## [Yapılacak işler]
a) Mozart'ın günlük düzenini anlatan metinden "W. A. Mozart" ile başlayıp "ki hiçbir yerde!" ile biten kısmı hiç değiştirmeden yazın.
b) Mozart'ın günlük düzenini anlatan metne göre Mozart saat dokuzdan bire kadar ne yapıyordu?
c) Mozart'ın günlük düzenini anlatan metindeki "W. A. Mozart dediğimiz adam" diye başlayan paragrafı ana bilgileri koruyarak kısa bir madde listesi hâline getirin.

## [Kaynak metin]
◆ ◆ ◆ ◆ ◆

W. A. Mozart dediğimiz adam, çok rahat bir sandalyenin sahibi olduğu için kendisinden yüzyıllar sonra da dinlenen eserleri geride bırakmadı. Eğer keramet sandalyede olsaydı Mozart’tan sonra o koltuğu ben alırdım inanın. Sesim güzel olmadığı için sadece beste yapardım. Demek ki iş Feldman’ın dediği gibi sandalyede değilmiş. Mozart, saat altıda kalkıp saçını tarıyor, saat yedide tamamen giyinmiş olarak hazır hale geliyor, saat dokuza kadar beste yapıyor, dokuzdan saat bire kadar ders veriyordu. Günlük çalışma ritminde saat altıya kadar ara verse de bu saatlerden sonra saat dokuza kadar tekrar beste yapıyordu. Yani bunlar onun rutiniydi ve her gün tekrar ediyordu. Dışarıdan eve dönünce beste yapmadan yatmayan Mozart, genellikle saat bire kadar yazıyor ve sabah altıda tekrar kalkıyor. Gördüğün gibi sevgili okur, bu anlattıklarımızın arasında sandalye nerede? Tabiî ki hiçbir yerde!

◆ ◆ ◆ ◆ ◆

[Görüntülenen öğeleri bulmaya yönelik kayıtlar]
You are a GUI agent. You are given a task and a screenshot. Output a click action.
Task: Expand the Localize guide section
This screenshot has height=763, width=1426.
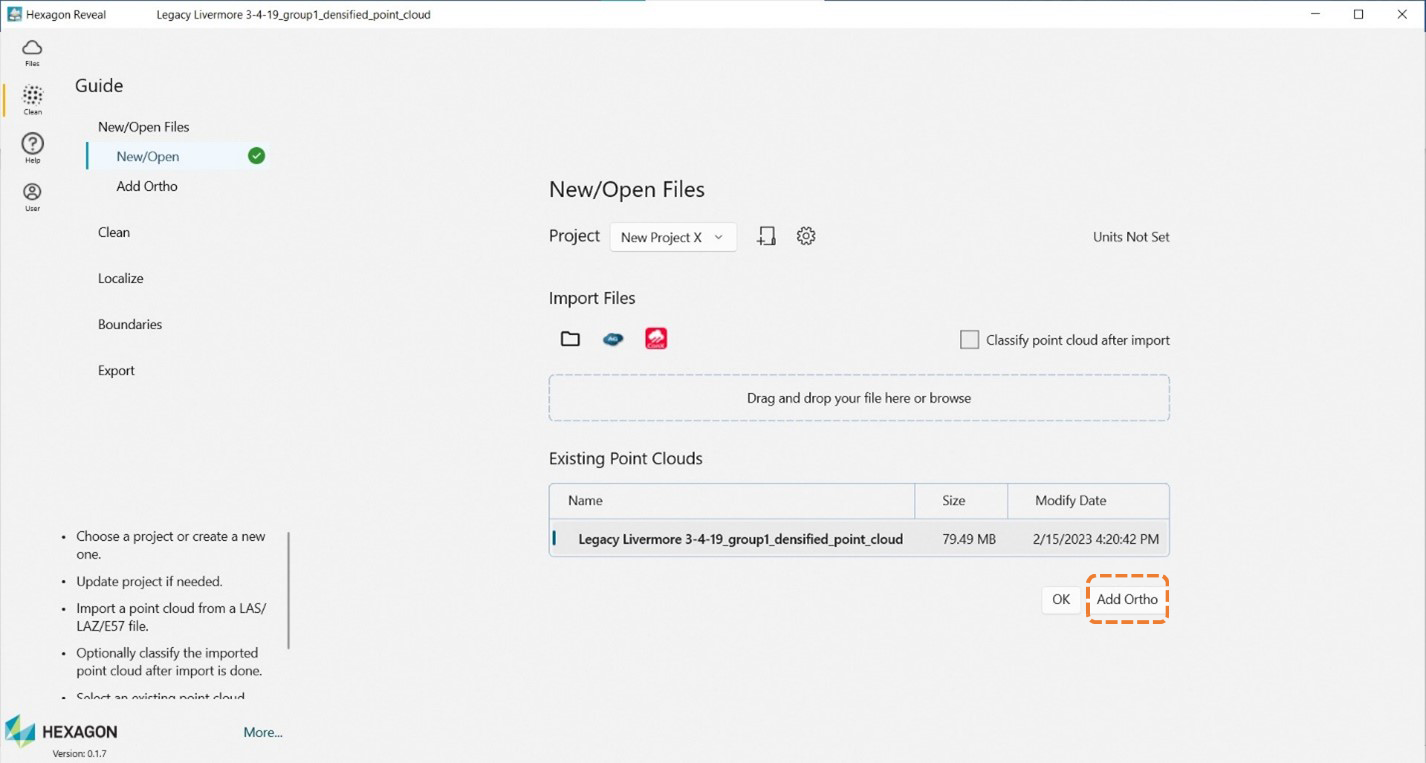pyautogui.click(x=121, y=278)
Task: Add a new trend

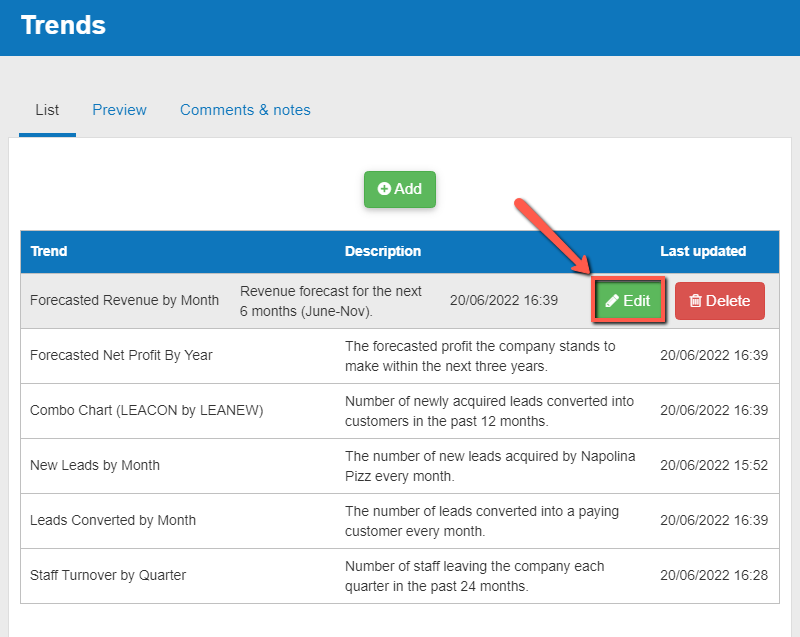Action: point(399,189)
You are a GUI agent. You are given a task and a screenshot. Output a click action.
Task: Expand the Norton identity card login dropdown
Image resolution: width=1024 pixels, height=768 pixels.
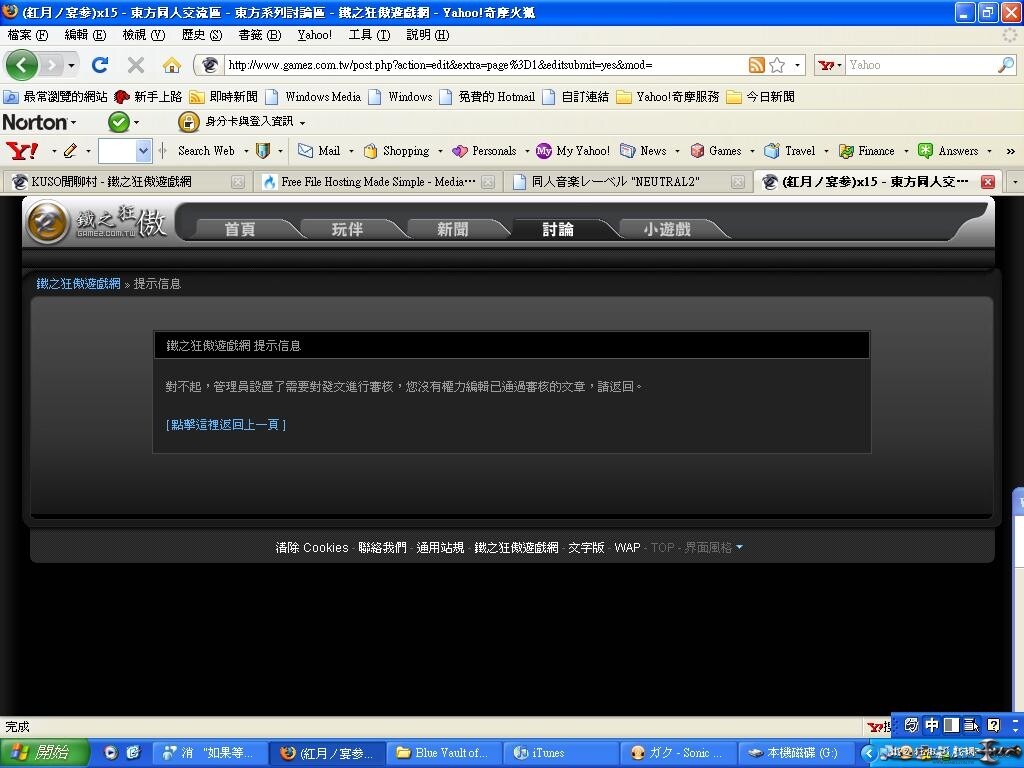pyautogui.click(x=302, y=122)
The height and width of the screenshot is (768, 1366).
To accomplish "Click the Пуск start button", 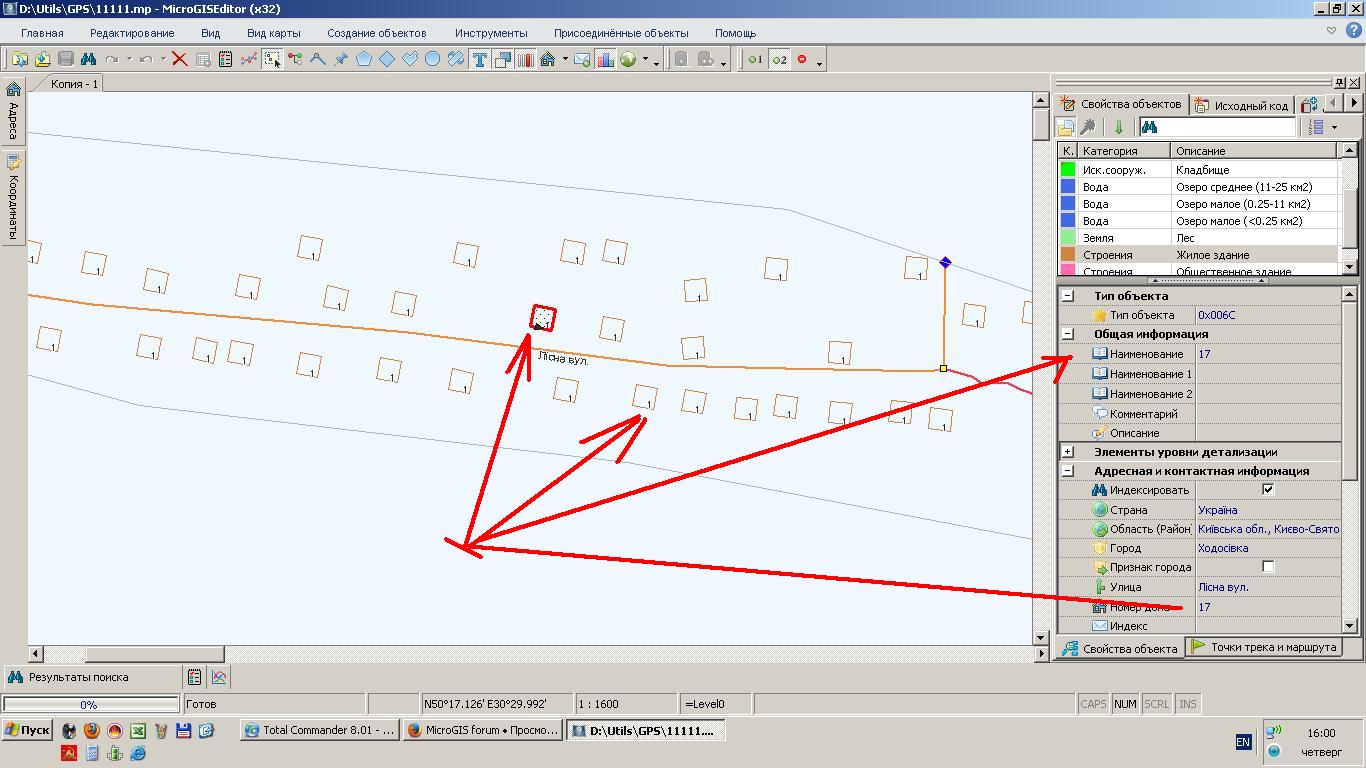I will tap(27, 730).
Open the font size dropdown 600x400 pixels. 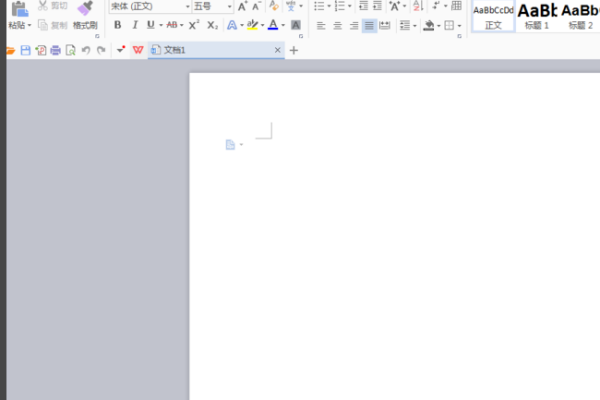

◆ ◆ ◆ ◆ ◆

## [Yanıtlar]
a)
W. A. Mozart dediğimiz adam, çok rahat bir sandalyenin sahibi olduğu için kendisinden yüzyıllar sonra da dinlenen eserleri geride bırakmadı. Eğer keramet sandalyede olsaydı Mozart’tan sonra o koltuğu ben alırdım inanın. Sesim güzel olmadığı için sadece beste yapardım. Demek ki iş Feldman’ın dediği gibi sandalyede değilmiş. Mozart, saat altıda kalkıp saçını tarıyor, saat yedide tamamen giyinmiş olarak hazır hale geliyor, saat dokuza kadar beste yapıyor, dokuzdan saat bire kadar ders veriyordu. Günlük çalışma ritminde saat altıya kadar ara verse de bu saatlerden sonra saat dokuza kadar tekrar beste yapıyordu. Yani bunlar onun rutiniydi ve her gün tekrar ediyordu. Dışarıdan eve dönünce beste yapmadan yatmayan Mozart, genellikle saat bire kadar yazıyor ve sabah altıda tekrar kalkıyor. Gördüğün gibi sevgili okur, bu anlattıklarımızın arasında sandalye nerede? Tabiî ki hiçbir yerde!

b) Ders veriyordu.

c)
- Mozart'ın kalıcı eserleri rahat bir sandalyeden kaynaklanmıyordu; Feldman'ın dediği gibi iş sandalyede değildi.
- Saat altıda kalkıp saçını tarıyor, yedide giyinmiş olarak hazır oluyordu.
- Dokuza kadar beste yapıyor, dokuzdan bire kadar ders veriyordu.
- Saat altıya kadar ara veriyor, sonra dokuza kadar yeniden beste yapıyordu.
- Bu düzeni her gün tekrarlıyordu.
- Eve dönünce beste yapmadan yatmıyor, genellikle bire kadar yazıp sabah altıda yeniden kalkıyordu.